• _What needs to be done_
Reproduce all entries precisely, down to the last character.

• _Data for this task_

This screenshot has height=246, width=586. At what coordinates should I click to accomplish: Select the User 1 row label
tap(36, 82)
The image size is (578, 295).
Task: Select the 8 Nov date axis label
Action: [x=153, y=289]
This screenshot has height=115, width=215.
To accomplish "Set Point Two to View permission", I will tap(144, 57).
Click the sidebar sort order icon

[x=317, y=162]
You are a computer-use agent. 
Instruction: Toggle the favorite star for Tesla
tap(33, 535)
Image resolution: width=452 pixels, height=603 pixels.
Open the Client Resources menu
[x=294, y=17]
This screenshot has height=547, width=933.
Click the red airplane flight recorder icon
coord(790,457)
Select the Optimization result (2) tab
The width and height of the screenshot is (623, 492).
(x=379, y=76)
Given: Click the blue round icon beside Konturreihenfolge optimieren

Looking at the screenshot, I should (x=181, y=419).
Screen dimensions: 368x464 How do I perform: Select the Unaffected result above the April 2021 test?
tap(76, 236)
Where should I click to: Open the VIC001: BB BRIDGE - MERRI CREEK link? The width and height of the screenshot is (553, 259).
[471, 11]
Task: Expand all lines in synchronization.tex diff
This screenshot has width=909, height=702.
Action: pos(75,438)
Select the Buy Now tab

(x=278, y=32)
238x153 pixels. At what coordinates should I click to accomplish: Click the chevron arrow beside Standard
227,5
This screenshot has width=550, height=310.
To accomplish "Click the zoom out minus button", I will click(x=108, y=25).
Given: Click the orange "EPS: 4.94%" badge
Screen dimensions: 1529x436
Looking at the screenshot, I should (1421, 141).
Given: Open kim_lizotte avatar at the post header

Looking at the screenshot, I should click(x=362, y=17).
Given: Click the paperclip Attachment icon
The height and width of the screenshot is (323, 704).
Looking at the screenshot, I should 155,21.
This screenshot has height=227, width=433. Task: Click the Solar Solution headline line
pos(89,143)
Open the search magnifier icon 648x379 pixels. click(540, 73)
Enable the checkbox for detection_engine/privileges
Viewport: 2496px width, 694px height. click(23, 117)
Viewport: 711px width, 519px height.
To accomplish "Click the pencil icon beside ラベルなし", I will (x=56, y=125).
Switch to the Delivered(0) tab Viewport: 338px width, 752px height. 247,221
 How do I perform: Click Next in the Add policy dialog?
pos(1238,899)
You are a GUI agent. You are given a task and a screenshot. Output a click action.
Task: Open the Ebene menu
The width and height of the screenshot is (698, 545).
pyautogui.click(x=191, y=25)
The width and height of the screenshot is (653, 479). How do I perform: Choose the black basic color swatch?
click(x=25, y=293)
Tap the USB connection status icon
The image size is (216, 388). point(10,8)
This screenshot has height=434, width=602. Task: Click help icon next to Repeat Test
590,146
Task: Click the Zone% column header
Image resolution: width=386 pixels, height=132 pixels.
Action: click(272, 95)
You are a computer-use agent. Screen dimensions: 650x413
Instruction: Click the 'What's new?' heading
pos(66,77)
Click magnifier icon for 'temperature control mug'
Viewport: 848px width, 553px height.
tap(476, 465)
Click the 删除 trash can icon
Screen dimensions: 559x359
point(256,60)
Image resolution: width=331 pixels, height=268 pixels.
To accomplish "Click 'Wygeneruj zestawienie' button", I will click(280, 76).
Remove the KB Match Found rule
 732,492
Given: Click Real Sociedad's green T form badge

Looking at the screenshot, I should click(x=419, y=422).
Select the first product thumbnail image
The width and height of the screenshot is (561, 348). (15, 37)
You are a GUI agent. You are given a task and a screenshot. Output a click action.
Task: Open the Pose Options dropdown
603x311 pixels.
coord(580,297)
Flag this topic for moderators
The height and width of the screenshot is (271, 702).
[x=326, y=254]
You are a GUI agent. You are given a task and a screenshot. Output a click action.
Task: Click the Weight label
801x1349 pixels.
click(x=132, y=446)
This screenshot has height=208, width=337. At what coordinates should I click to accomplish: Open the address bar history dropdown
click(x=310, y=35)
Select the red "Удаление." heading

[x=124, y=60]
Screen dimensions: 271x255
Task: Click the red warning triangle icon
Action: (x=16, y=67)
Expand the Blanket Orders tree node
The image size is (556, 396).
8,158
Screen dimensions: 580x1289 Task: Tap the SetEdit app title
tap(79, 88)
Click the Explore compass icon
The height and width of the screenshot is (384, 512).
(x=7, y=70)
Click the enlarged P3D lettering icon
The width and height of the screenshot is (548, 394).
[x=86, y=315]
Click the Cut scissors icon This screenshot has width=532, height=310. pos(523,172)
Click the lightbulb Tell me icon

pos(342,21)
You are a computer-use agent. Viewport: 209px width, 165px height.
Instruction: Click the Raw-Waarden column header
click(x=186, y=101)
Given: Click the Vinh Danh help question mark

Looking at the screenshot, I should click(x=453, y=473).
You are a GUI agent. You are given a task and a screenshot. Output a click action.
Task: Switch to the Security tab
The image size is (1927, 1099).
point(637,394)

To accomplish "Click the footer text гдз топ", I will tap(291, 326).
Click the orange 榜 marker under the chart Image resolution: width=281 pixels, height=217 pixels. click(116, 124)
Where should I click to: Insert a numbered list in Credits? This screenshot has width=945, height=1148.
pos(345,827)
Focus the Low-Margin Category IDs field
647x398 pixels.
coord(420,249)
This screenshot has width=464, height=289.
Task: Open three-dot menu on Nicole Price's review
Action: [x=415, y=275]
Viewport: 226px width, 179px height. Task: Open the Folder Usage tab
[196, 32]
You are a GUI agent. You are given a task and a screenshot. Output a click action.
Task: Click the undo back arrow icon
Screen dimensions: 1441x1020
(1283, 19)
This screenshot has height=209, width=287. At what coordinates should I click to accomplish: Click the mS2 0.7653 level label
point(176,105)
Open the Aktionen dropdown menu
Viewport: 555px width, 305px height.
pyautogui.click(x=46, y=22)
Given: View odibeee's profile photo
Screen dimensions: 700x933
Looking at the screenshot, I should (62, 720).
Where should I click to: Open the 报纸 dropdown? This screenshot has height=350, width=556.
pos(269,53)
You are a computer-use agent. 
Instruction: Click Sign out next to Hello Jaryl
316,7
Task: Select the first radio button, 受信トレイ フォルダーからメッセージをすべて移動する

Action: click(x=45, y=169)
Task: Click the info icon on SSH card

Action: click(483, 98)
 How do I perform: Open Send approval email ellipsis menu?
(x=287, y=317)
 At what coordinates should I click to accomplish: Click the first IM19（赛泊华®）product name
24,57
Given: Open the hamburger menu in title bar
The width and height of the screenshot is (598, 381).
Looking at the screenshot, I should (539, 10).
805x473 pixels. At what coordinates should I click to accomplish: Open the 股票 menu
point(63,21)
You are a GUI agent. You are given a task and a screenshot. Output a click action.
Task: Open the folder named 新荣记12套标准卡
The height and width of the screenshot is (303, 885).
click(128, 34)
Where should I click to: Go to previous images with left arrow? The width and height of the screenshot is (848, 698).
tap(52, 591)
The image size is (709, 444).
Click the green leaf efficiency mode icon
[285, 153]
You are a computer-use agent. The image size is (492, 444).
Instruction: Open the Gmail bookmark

• _Result_
This screenshot has height=246, width=586. At what coordinates should I click to accomplish: Select the User 1 row label
tap(36, 82)
The image size is (578, 295).
Task: Select the 8 Nov date axis label
Action: [x=153, y=289]
This screenshot has height=115, width=215.
To accomplish "Set Point Two to View permission", I will tap(144, 57).
Click the sidebar sort order icon

[x=317, y=162]
You are a computer-use agent. 
Instruction: Toggle the favorite star for Tesla
tap(33, 535)
Image resolution: width=452 pixels, height=603 pixels.
Open the Client Resources menu
[x=294, y=17]
This screenshot has height=547, width=933.
Click the red airplane flight recorder icon
coord(790,457)
Select the Optimization result (2) tab
The width and height of the screenshot is (623, 492).
(x=379, y=76)
Given: Click the blue round icon beside Konturreihenfolge optimieren

Looking at the screenshot, I should (x=181, y=419).
Screen dimensions: 368x464 How do I perform: Select the Unaffected result above the April 2021 test?
tap(76, 236)
Where should I click to: Open the VIC001: BB BRIDGE - MERRI CREEK link? The width and height of the screenshot is (553, 259).
[471, 11]
Task: Expand all lines in synchronization.tex diff
This screenshot has width=909, height=702.
Action: pos(75,438)
Select the Buy Now tab

(x=278, y=32)
238x153 pixels. At what coordinates should I click to accomplish: Click the chevron arrow beside Standard
227,5
This screenshot has width=550, height=310.
To accomplish "Click the zoom out minus button", I will click(x=108, y=25).
Given: Click the orange "EPS: 4.94%" badge
Screen dimensions: 1529x436
Looking at the screenshot, I should (1421, 141).
Given: Open kim_lizotte avatar at the post header

Looking at the screenshot, I should click(x=362, y=17).
Given: Click the paperclip Attachment icon
The height and width of the screenshot is (323, 704).
Looking at the screenshot, I should 155,21.
This screenshot has height=227, width=433. Task: Click the Solar Solution headline line
pos(89,143)
Open the search magnifier icon 648x379 pixels. click(540, 73)
Enable the checkbox for detection_engine/privileges
Viewport: 2496px width, 694px height. click(23, 117)
Viewport: 711px width, 519px height.
To accomplish "Click the pencil icon beside ラベルなし", I will (x=56, y=125).
Switch to the Delivered(0) tab Viewport: 338px width, 752px height. 247,221
 How do I perform: Click Next in the Add policy dialog?
pos(1238,899)
You are a GUI agent. You are given a task and a screenshot. Output a click action.
Task: Open the Ebene menu
The width and height of the screenshot is (698, 545).
pyautogui.click(x=191, y=25)
The width and height of the screenshot is (653, 479). How do I perform: Choose the black basic color swatch?
click(x=25, y=293)
Tap the USB connection status icon
The image size is (216, 388). point(10,8)
This screenshot has height=434, width=602. Task: Click help icon next to Repeat Test
590,146
Task: Click the Zone% column header
Image resolution: width=386 pixels, height=132 pixels.
Action: click(272, 95)
You are a computer-use agent. Screen dimensions: 650x413
Instruction: Click the 'What's new?' heading
pos(66,77)
Click magnifier icon for 'temperature control mug'
Viewport: 848px width, 553px height.
tap(476, 465)
Click the 删除 trash can icon
Screen dimensions: 559x359
point(256,60)
Image resolution: width=331 pixels, height=268 pixels.
To accomplish "Click 'Wygeneruj zestawienie' button", I will click(280, 76).
Remove the KB Match Found rule
 732,492
Given: Click Real Sociedad's green T form badge

Looking at the screenshot, I should click(x=419, y=422).
Select the first product thumbnail image
The width and height of the screenshot is (561, 348). (15, 37)
You are a GUI agent. You are given a task and a screenshot. Output a click action.
Task: Open the Pose Options dropdown
603x311 pixels.
coord(580,297)
Flag this topic for moderators
The height and width of the screenshot is (271, 702).
[x=326, y=254]
You are a GUI agent. You are given a task and a screenshot. Output a click action.
Task: Click the Weight label
801x1349 pixels.
click(x=132, y=446)
This screenshot has height=208, width=337. At what coordinates should I click to accomplish: Open the address bar history dropdown
click(x=310, y=35)
Select the red "Удаление." heading

[x=124, y=60]
Screen dimensions: 271x255
Task: Click the red warning triangle icon
Action: (x=16, y=67)
Expand the Blanket Orders tree node
The image size is (556, 396).
8,158
Screen dimensions: 580x1289 Task: Tap the SetEdit app title
tap(79, 88)
Click the Explore compass icon
The height and width of the screenshot is (384, 512).
(x=7, y=70)
Click the enlarged P3D lettering icon
The width and height of the screenshot is (548, 394).
[x=86, y=315]
Click the Cut scissors icon This screenshot has width=532, height=310. pos(523,172)
Click the lightbulb Tell me icon

pos(342,21)
You are a computer-use agent. Viewport: 209px width, 165px height.
Instruction: Click the Raw-Waarden column header
click(x=186, y=101)
Given: Click the Vinh Danh help question mark

Looking at the screenshot, I should click(x=453, y=473).
You are a GUI agent. You are given a task and a screenshot. Output a click action.
Task: Switch to the Security tab
The image size is (1927, 1099).
point(637,394)

To accomplish "Click the footer text гдз топ", I will tap(291, 326).
Click the orange 榜 marker under the chart Image resolution: width=281 pixels, height=217 pixels. click(116, 124)
Where should I click to: Insert a numbered list in Credits? This screenshot has width=945, height=1148.
pos(345,827)
Focus the Low-Margin Category IDs field
647x398 pixels.
coord(420,249)
This screenshot has width=464, height=289.
Task: Open three-dot menu on Nicole Price's review
Action: [x=415, y=275]
Viewport: 226px width, 179px height. Task: Open the Folder Usage tab
[196, 32]
You are a GUI agent. You are given a task and a screenshot. Output a click action.
Task: Click the undo back arrow icon
Screen dimensions: 1441x1020
(1283, 19)
This screenshot has height=209, width=287. At what coordinates should I click to accomplish: Click the mS2 0.7653 level label
point(176,105)
Open the Aktionen dropdown menu
Viewport: 555px width, 305px height.
pyautogui.click(x=46, y=22)
Given: View odibeee's profile photo
Screen dimensions: 700x933
Looking at the screenshot, I should (62, 720).
Where should I click to: Open the 报纸 dropdown? This screenshot has height=350, width=556.
pos(269,53)
You are a computer-use agent. 
Instruction: Click Sign out next to Hello Jaryl
316,7
Task: Select the first radio button, 受信トレイ フォルダーからメッセージをすべて移動する

Action: click(x=45, y=169)
Task: Click the info icon on SSH card

Action: click(483, 98)
 How do I perform: Open Send approval email ellipsis menu?
(x=287, y=317)
 At what coordinates should I click to accomplish: Click the first IM19（赛泊华®）product name
24,57
Given: Open the hamburger menu in title bar
The width and height of the screenshot is (598, 381).
Looking at the screenshot, I should (539, 10).
805x473 pixels. At what coordinates should I click to accomplish: Open the 股票 menu
point(63,21)
You are a GUI agent. You are given a task and a screenshot. Output a click action.
Task: Open the folder named 新荣记12套标准卡
The height and width of the screenshot is (303, 885).
click(128, 34)
Where should I click to: Go to previous images with left arrow? The width and height of the screenshot is (848, 698).
tap(52, 591)
The image size is (709, 444).
Click the green leaf efficiency mode icon
[285, 153]
You are a computer-use agent. The image size is (492, 444).
Instruction: Open the Gmail bookmark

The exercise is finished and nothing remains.